Just want to echo the recommendation for qwen3.5:9b. This is a smol, thinking, agentic tool-using, text-image multimodal creature, with very good internal chains of thought. CoT can be sometimes excessive, but it leads to very stable decision-making process, even across very large contexts -something we haven't seen models of this size before.

What's also new here, is VRAM-context size trade-off: for 25% of it's attention network, they use the regular KV cache for global coherency, but for 75% they use a new KV cache with linear(!!!!) memory-token-context size expansion! which means, eg ~100K token -> 1.5gb VRAM use -meaning for the first time you can do extremely long conversations / document processing with eg a 3060.

Strong, strong recommend.

▲

steve_adams_86 2 hours ago | parent | next [-]
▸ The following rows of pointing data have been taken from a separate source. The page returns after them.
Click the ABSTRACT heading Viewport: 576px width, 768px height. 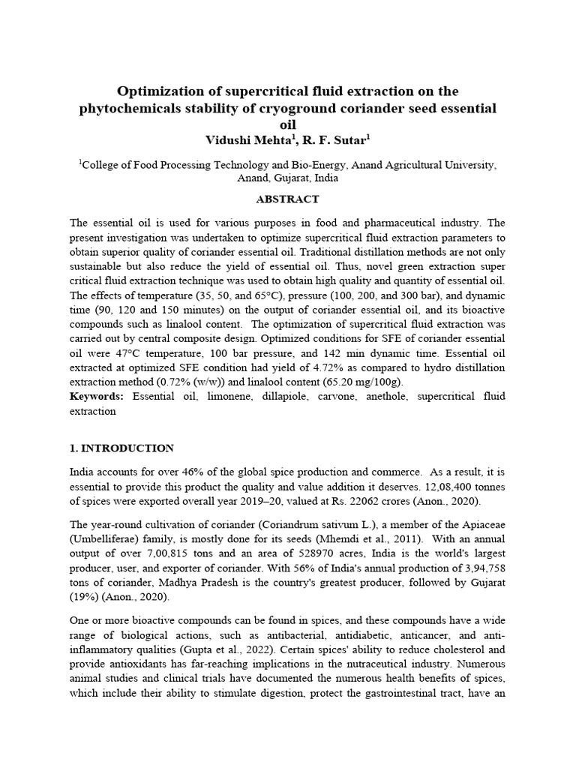[x=288, y=199]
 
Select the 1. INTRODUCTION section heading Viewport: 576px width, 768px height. [x=122, y=448]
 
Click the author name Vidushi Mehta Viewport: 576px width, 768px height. [x=240, y=139]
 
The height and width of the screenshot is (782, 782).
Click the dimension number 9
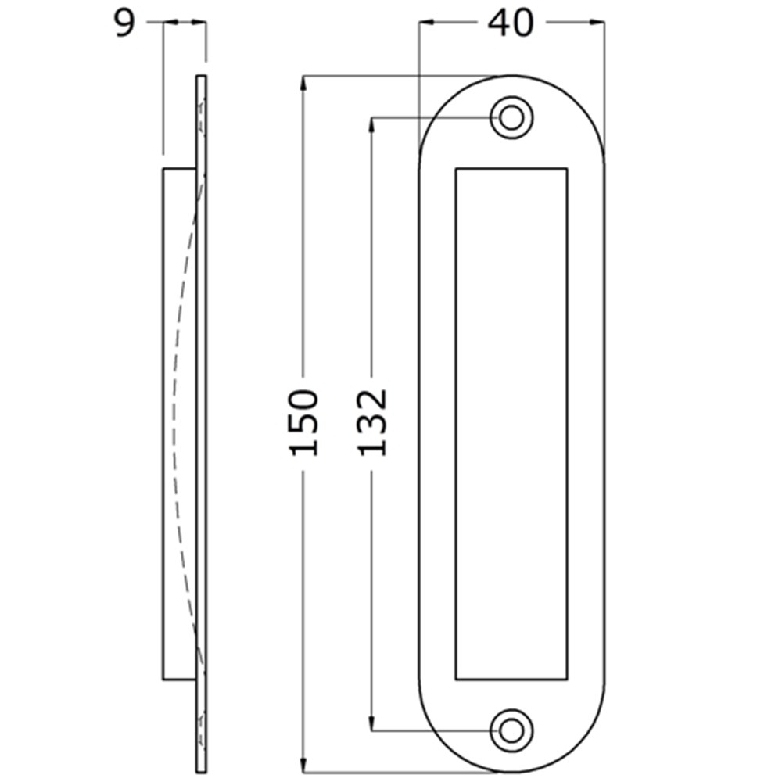coord(124,23)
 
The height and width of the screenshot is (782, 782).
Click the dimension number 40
coord(510,23)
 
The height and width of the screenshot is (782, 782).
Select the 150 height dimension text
coord(303,422)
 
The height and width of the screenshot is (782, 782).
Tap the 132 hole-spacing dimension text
coord(372,422)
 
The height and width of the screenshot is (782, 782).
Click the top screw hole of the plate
coord(511,118)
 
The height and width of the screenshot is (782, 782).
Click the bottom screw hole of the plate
coord(511,731)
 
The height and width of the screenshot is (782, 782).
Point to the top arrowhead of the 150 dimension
coord(303,84)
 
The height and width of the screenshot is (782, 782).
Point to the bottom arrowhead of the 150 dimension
coord(303,764)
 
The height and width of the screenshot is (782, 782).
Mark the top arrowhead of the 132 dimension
coord(371,126)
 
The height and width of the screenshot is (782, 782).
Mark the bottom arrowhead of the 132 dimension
coord(371,723)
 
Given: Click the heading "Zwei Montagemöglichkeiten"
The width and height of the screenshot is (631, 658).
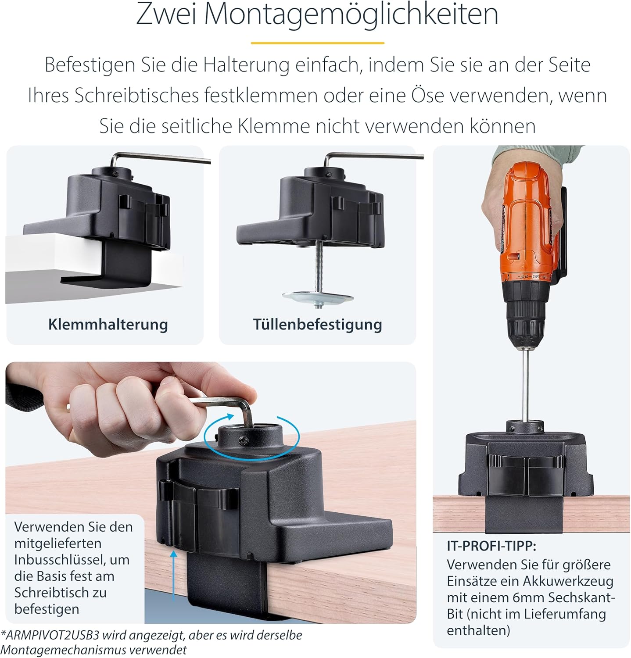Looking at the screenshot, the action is [x=317, y=14].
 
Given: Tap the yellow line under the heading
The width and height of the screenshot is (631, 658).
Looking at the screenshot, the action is [x=317, y=43].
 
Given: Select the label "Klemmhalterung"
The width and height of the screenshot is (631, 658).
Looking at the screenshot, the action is [x=108, y=325].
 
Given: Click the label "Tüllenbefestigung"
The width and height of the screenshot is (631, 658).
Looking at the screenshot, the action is [x=317, y=325].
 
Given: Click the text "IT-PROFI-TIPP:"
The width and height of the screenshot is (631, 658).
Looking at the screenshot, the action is [x=491, y=546].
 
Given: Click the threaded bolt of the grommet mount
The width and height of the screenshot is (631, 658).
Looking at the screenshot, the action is [x=318, y=268].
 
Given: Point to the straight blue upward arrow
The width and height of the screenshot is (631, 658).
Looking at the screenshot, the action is [x=174, y=576].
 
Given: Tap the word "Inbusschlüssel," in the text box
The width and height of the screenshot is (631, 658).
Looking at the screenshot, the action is [x=72, y=560].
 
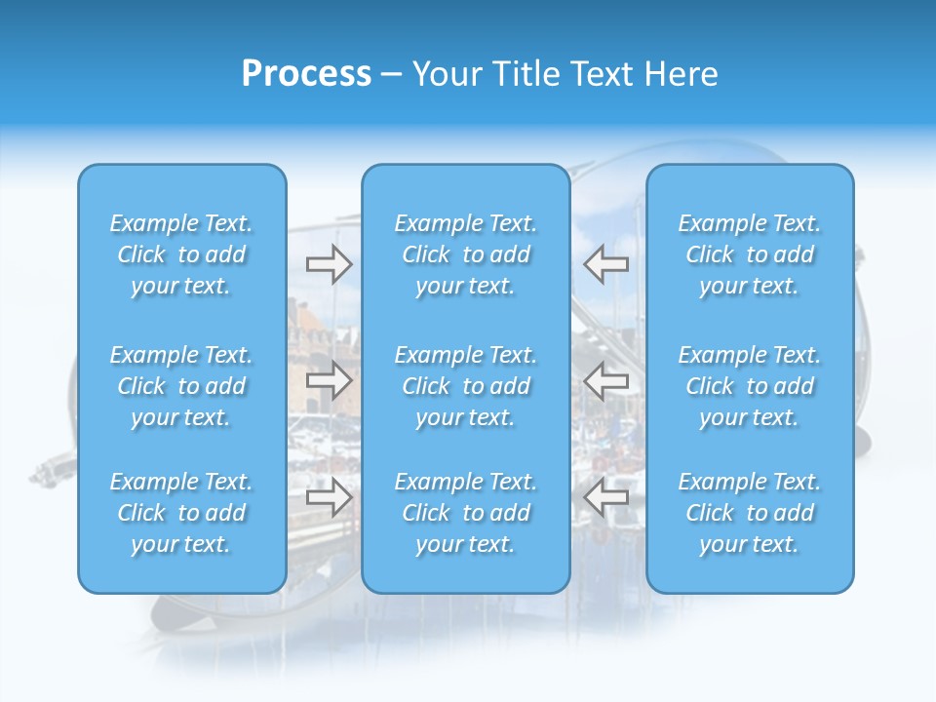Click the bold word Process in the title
(306, 74)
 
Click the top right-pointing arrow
(330, 262)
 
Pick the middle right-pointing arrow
(330, 380)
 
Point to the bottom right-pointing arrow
(330, 498)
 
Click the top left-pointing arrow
(605, 262)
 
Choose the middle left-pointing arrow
(605, 380)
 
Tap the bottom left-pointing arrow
(605, 498)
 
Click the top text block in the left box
(181, 254)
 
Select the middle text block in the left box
(181, 386)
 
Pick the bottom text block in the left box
(181, 513)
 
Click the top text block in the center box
(465, 254)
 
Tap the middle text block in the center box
(465, 386)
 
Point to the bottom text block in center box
(465, 513)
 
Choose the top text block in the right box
(750, 254)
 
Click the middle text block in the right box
(750, 386)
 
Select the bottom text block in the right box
(750, 513)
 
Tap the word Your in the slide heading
(444, 74)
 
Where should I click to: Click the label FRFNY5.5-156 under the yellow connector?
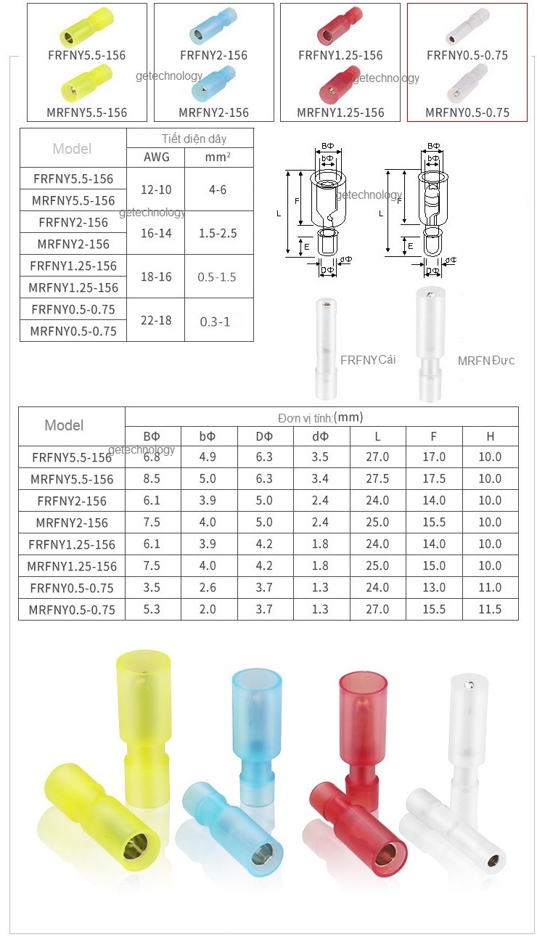pyautogui.click(x=86, y=55)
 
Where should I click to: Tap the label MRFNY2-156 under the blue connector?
pyautogui.click(x=213, y=112)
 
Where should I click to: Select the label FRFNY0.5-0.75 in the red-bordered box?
pyautogui.click(x=467, y=55)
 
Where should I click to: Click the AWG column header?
pyautogui.click(x=156, y=157)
I've been building a harness for qwen3.5:9b lately (to better understand how to create agentic tools/have fun) and I'm not going to use it instead of Opus 4.6 for my day job but it's remarkably useful for small tasks. And more than snappy enough on my equipment. It's a fun model to experiment with. I was previously using an old model from Meta and the contrast in capability is pretty crazy.

I like the idea of finding practical uses for it, but so far haven't managed to be creative enough. I'm so accustomed to using these things for programming.

▲

threecheese 12 minutes ago | parent | prev | next [-]

You can really see the limitations of qwen3.5:9b in reasoning traces- it’s fascinating. When a question “goes bad”, sometimes the thinking tokens are WILD - it’s like watching the Poirot after a head injury.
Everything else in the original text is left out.